--- Data ---

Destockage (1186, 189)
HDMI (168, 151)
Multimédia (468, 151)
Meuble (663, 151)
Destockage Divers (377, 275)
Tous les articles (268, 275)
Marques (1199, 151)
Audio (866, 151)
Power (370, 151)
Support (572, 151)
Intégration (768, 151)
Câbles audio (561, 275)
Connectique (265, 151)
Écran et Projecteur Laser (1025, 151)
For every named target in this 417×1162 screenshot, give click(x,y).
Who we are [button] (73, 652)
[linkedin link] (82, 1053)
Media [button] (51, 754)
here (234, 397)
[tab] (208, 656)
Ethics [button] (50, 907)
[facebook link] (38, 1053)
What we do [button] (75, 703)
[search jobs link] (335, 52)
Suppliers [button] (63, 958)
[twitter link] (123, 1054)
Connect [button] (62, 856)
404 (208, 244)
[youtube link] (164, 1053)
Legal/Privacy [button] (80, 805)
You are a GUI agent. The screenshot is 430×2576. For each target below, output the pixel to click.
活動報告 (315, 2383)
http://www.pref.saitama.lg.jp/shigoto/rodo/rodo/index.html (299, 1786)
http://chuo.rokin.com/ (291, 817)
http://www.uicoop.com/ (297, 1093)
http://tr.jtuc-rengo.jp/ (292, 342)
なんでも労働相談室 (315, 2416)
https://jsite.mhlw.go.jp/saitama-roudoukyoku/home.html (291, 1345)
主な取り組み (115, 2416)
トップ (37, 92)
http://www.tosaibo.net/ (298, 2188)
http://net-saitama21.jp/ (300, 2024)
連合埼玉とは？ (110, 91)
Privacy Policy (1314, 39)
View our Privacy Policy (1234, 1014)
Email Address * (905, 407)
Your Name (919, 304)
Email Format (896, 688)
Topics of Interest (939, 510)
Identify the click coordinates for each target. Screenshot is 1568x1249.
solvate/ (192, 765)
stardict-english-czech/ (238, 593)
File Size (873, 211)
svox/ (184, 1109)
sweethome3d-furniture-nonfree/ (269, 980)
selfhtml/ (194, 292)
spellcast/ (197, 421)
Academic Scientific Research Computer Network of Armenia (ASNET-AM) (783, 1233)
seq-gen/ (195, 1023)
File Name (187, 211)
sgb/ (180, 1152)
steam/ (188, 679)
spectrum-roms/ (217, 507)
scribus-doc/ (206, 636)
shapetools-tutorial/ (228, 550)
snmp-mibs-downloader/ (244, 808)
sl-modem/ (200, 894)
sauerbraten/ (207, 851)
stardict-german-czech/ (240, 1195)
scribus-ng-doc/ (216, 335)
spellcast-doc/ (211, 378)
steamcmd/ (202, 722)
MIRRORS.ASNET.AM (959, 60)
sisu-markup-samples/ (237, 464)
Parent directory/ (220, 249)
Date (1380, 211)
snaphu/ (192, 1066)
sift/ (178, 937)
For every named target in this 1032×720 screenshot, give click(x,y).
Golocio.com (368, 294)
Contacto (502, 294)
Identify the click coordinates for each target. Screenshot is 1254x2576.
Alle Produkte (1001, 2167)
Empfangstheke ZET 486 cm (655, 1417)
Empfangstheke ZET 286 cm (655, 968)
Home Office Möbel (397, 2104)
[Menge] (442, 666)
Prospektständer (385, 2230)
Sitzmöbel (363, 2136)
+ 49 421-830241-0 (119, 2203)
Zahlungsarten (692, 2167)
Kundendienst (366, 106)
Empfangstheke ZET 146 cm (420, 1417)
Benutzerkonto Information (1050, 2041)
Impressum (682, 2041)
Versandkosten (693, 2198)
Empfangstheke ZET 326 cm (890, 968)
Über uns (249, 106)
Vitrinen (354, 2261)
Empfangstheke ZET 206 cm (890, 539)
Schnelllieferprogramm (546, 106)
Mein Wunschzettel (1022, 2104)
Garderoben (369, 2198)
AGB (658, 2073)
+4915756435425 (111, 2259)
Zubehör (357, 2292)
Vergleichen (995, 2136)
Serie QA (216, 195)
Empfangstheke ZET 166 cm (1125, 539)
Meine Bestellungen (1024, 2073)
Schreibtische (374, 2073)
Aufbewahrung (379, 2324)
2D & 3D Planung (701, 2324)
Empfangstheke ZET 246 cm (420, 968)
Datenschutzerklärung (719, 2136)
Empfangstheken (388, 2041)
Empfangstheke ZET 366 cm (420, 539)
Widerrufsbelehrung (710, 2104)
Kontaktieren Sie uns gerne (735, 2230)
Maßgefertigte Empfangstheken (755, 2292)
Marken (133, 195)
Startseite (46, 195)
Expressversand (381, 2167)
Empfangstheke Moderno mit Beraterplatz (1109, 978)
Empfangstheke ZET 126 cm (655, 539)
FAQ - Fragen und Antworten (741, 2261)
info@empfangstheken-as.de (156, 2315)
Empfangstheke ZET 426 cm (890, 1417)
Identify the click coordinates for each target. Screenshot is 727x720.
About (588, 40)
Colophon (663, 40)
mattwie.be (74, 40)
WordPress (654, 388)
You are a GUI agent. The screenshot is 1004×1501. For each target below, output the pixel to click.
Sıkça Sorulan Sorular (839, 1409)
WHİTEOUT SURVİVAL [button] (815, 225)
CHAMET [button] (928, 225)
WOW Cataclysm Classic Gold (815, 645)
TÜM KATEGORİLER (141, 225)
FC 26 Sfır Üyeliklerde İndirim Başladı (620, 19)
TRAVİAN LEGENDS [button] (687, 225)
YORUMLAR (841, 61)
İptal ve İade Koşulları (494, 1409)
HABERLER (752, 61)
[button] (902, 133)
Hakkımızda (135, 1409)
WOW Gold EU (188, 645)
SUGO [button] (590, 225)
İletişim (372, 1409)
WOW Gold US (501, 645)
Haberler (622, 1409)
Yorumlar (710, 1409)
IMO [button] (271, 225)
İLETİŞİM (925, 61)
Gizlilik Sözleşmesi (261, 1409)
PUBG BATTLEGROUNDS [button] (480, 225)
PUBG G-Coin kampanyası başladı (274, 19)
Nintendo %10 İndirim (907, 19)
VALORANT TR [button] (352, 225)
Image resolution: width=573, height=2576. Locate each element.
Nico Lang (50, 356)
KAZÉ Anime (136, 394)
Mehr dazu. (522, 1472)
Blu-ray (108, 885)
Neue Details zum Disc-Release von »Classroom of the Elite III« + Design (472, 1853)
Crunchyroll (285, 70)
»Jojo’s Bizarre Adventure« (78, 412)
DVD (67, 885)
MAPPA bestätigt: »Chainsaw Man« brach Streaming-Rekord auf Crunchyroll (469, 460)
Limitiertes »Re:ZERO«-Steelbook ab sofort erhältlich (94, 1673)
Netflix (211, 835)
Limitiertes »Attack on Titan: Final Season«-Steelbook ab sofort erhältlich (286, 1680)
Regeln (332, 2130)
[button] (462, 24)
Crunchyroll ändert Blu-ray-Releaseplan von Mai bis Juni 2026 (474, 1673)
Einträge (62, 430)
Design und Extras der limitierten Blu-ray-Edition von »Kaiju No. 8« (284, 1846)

---

* Exercise description: Convert every line of the records above into a JSON list of strings, with one string per line and any blank lines omitted.

* Solution to this problem:
[
  "Destockage (1186, 189)",
  "HDMI (168, 151)",
  "Multimédia (468, 151)",
  "Meuble (663, 151)",
  "Destockage Divers (377, 275)",
  "Tous les articles (268, 275)",
  "Marques (1199, 151)",
  "Audio (866, 151)",
  "Power (370, 151)",
  "Support (572, 151)",
  "Intégration (768, 151)",
  "Câbles audio (561, 275)",
  "Connectique (265, 151)",
  "Écran et Projecteur Laser (1025, 151)",
  "For every named target in this 417×1162 screenshot, give click(x,y).",
  "Who we are [button] (73, 652)",
  "[linkedin link] (82, 1053)",
  "Media [button] (51, 754)",
  "here (234, 397)",
  "[tab] (208, 656)",
  "Ethics [button] (50, 907)",
  "[facebook link] (38, 1053)",
  "What we do [button] (75, 703)",
  "[search jobs link] (335, 52)",
  "Suppliers [button] (63, 958)",
  "[twitter link] (123, 1054)",
  "Connect [button] (62, 856)",
  "404 (208, 244)",
  "[youtube link] (164, 1053)",
  "Legal/Privacy [button] (80, 805)",
  "You are a GUI agent. The screenshot is 430×2576. For each target below, output the pixel to click.",
  "活動報告 (315, 2383)",
  "http://www.pref.saitama.lg.jp/shigoto/rodo/rodo/index.html (299, 1786)",
  "http://chuo.rokin.com/ (291, 817)",
  "http://www.uicoop.com/ (297, 1093)",
  "http://tr.jtuc-rengo.jp/ (292, 342)",
  "なんでも労働相談室 (315, 2416)",
  "https://jsite.mhlw.go.jp/saitama-roudoukyoku/home.html (291, 1345)",
  "主な取り組み (115, 2416)",
  "トップ (37, 92)",
  "http://www.tosaibo.net/ (298, 2188)",
  "http://net-saitama21.jp/ (300, 2024)",
  "連合埼玉とは？ (110, 91)",
  "Privacy Policy (1314, 39)",
  "View our Privacy Policy (1234, 1014)",
  "Email Address * (905, 407)",
  "Your Name (919, 304)",
  "Email Format (896, 688)",
  "Topics of Interest (939, 510)",
  "Identify the click coordinates for each target. Screenshot is 1568x1249.",
  "solvate/ (192, 765)",
  "stardict-english-czech/ (238, 593)",
  "File Size (873, 211)",
  "svox/ (184, 1109)",
  "sweethome3d-furniture-nonfree/ (269, 980)",
  "selfhtml/ (194, 292)",
  "spellcast/ (197, 421)",
  "Academic Scientific Research Computer Network of Armenia (ASNET-AM) (783, 1233)",
  "seq-gen/ (195, 1023)",
  "File Name (187, 211)",
  "sgb/ (180, 1152)",
  "steam/ (188, 679)",
  "spectrum-roms/ (217, 507)",
  "scribus-doc/ (206, 636)",
  "shapetools-tutorial/ (228, 550)",
  "snmp-mibs-downloader/ (244, 808)",
  "sl-modem/ (200, 894)",
  "sauerbraten/ (207, 851)",
  "stardict-german-czech/ (240, 1195)",
  "scribus-ng-doc/ (216, 335)",
  "spellcast-doc/ (211, 378)",
  "steamcmd/ (202, 722)",
  "MIRRORS.ASNET.AM (959, 60)",
  "sisu-markup-samples/ (237, 464)",
  "Parent directory/ (220, 249)",
  "Date (1380, 211)",
  "snaphu/ (192, 1066)",
  "sift/ (178, 937)",
  "For every named target in this 1032×720 screenshot, give click(x,y).",
  "Golocio.com (368, 294)",
  "Contacto (502, 294)",
  "Identify the click coordinates for each target. Screenshot is 1254x2576.",
  "Alle Produkte (1001, 2167)",
  "Empfangstheke ZET 486 cm (655, 1417)",
  "Empfangstheke ZET 286 cm (655, 968)",
  "Home Office Möbel (397, 2104)",
  "[Menge] (442, 666)",
  "Prospektständer (385, 2230)",
  "Sitzmöbel (363, 2136)",
  "+ 49 421-830241-0 (119, 2203)",
  "Zahlungsarten (692, 2167)",
  "Kundendienst (366, 106)",
  "Empfangstheke ZET 146 cm (420, 1417)",
  "Benutzerkonto Information (1050, 2041)",
  "Impressum (682, 2041)",
  "Versandkosten (693, 2198)",
  "Empfangstheke ZET 326 cm (890, 968)",
  "Über uns (249, 106)",
  "Vitrinen (354, 2261)",
  "Empfangstheke ZET 206 cm (890, 539)",
  "Schnelllieferprogramm (546, 106)",
  "Mein Wunschzettel (1022, 2104)",
  "Garderoben (369, 2198)",
  "AGB (658, 2073)",
  "+4915756435425 (111, 2259)",
  "Zubehör (357, 2292)",
  "Vergleichen (995, 2136)",
  "Serie QA (216, 195)",
  "Empfangstheke ZET 166 cm (1125, 539)",
  "Meine Bestellungen (1024, 2073)",
  "Schreibtische (374, 2073)",
  "Aufbewahrung (379, 2324)",
  "2D & 3D Planung (701, 2324)",
  "Empfangstheke ZET 246 cm (420, 968)",
  "Datenschutzerklärung (719, 2136)",
  "Empfangstheken (388, 2041)",
  "Empfangstheke ZET 366 cm (420, 539)",
  "Widerrufsbelehrung (710, 2104)",
  "Kontaktieren Sie uns gerne (735, 2230)",
  "Maßgefertigte Empfangstheken (755, 2292)",
  "Marken (133, 195)",
  "Startseite (46, 195)",
  "Expressversand (381, 2167)",
  "Empfangstheke Moderno mit Beraterplatz (1109, 978)",
  "Empfangstheke ZET 126 cm (655, 539)",
  "FAQ - Fragen und Antworten (741, 2261)",
  "info@empfangstheken-as.de (156, 2315)",
  "Empfangstheke ZET 426 cm (890, 1417)",
  "Identify the click coordinates for each target. Screenshot is 727x720.",
  "About (588, 40)",
  "Colophon (663, 40)",
  "mattwie.be (74, 40)",
  "WordPress (654, 388)",
  "You are a GUI agent. The screenshot is 1004×1501. For each target below, output the pixel to click.",
  "Sıkça Sorulan Sorular (839, 1409)",
  "WHİTEOUT SURVİVAL [button] (815, 225)",
  "CHAMET [button] (928, 225)",
  "WOW Cataclysm Classic Gold (815, 645)",
  "TÜM KATEGORİLER (141, 225)",
  "FC 26 Sfır Üyeliklerde İndirim Başladı (620, 19)",
  "TRAVİAN LEGENDS [button] (687, 225)",
  "YORUMLAR (841, 61)",
  "İptal ve İade Koşulları (494, 1409)",
  "HABERLER (752, 61)",
  "[button] (902, 133)",
  "Hakkımızda (135, 1409)",
  "WOW Gold EU (188, 645)",
  "SUGO [button] (590, 225)",
  "İletişim (372, 1409)",
  "WOW Gold US (501, 645)",
  "Haberler (622, 1409)",
  "Yorumlar (710, 1409)",
  "IMO [button] (271, 225)",
  "İLETİŞİM (925, 61)",
  "Gizlilik Sözleşmesi (261, 1409)",
  "PUBG BATTLEGROUNDS [button] (480, 225)",
  "PUBG G-Coin kampanyası başladı (274, 19)",
  "Nintendo %10 İndirim (907, 19)",
  "VALORANT TR [button] (352, 225)",
  "Image resolution: width=573, height=2576. Locate each element.",
  "Nico Lang (50, 356)",
  "KAZÉ Anime (136, 394)",
  "Mehr dazu. (522, 1472)",
  "Blu-ray (108, 885)",
  "Neue Details zum Disc-Release von »Classroom of the Elite III« + Design (472, 1853)",
  "Crunchyroll (285, 70)",
  "»Jojo’s Bizarre Adventure« (78, 412)",
  "DVD (67, 885)",
  "MAPPA bestätigt: »Chainsaw Man« brach Streaming-Rekord auf Crunchyroll (469, 460)",
  "Limitiertes »Re:ZERO«-Steelbook ab sofort erhältlich (94, 1673)",
  "Netflix (211, 835)",
  "Limitiertes »Attack on Titan: Final Season«-Steelbook ab sofort erhältlich (286, 1680)",
  "Regeln (332, 2130)",
  "[button] (462, 24)",
  "Crunchyroll ändert Blu-ray-Releaseplan von Mai bis Juni 2026 (474, 1673)",
  "Einträge (62, 430)",
  "Design und Extras der limitierten Blu-ray-Edition von »Kaiju No. 8« (284, 1846)"
]